THE PROBLEM
Reproduce every one of the records below word for word, leaving out the pictures.

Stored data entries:
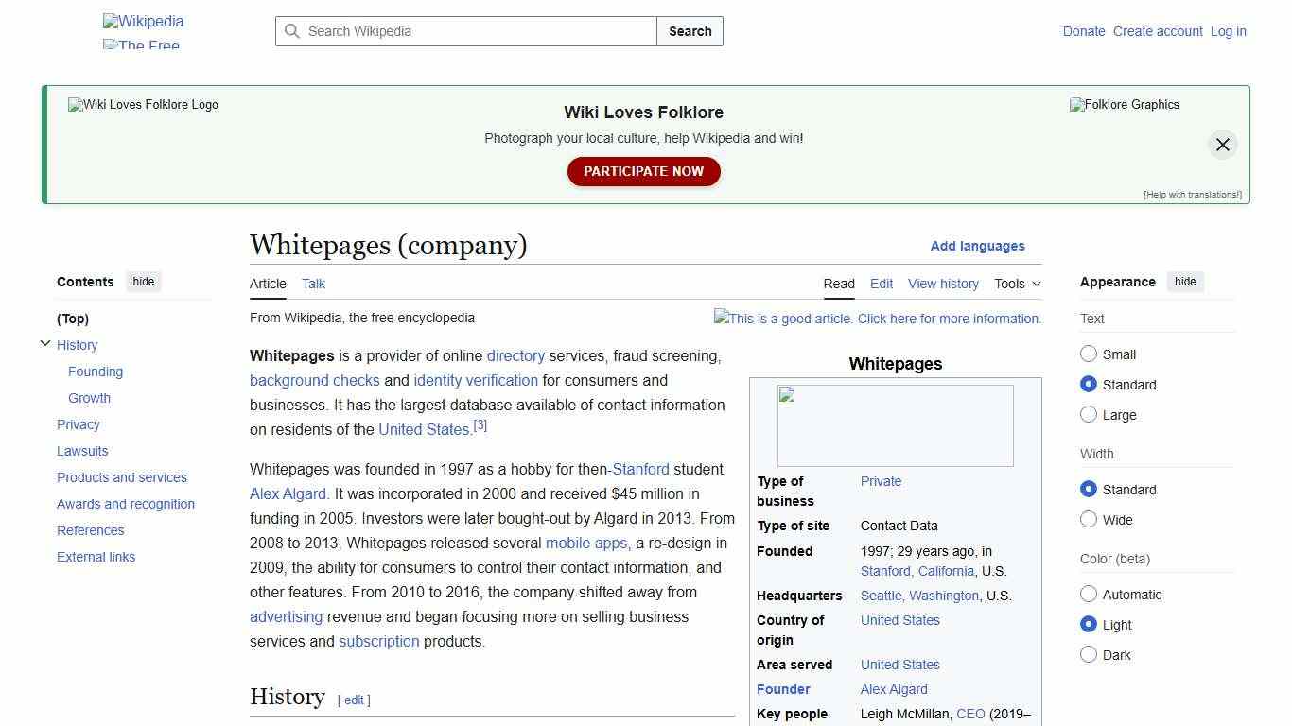Click the Wiki Loves Folklore logo

coord(142,105)
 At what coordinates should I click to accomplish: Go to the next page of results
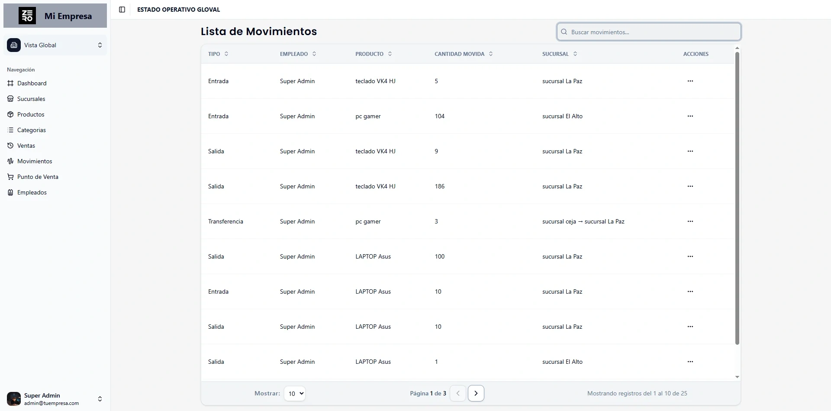(x=476, y=393)
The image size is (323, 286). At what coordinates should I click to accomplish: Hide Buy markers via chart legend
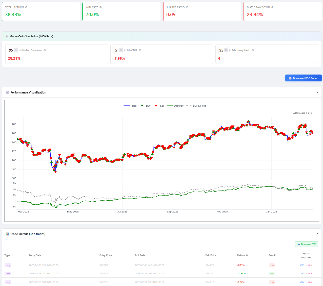(x=146, y=106)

RESPONSE TO THIS EXERCISE
Click the Wiki Loves Folklore logo

coord(142,105)
 At what coordinates should I click to accomplish: Go to the next page of results
(x=476, y=393)
The image size is (323, 286). At what coordinates should I click to accomplish: Hide Buy markers via chart legend
(x=146, y=106)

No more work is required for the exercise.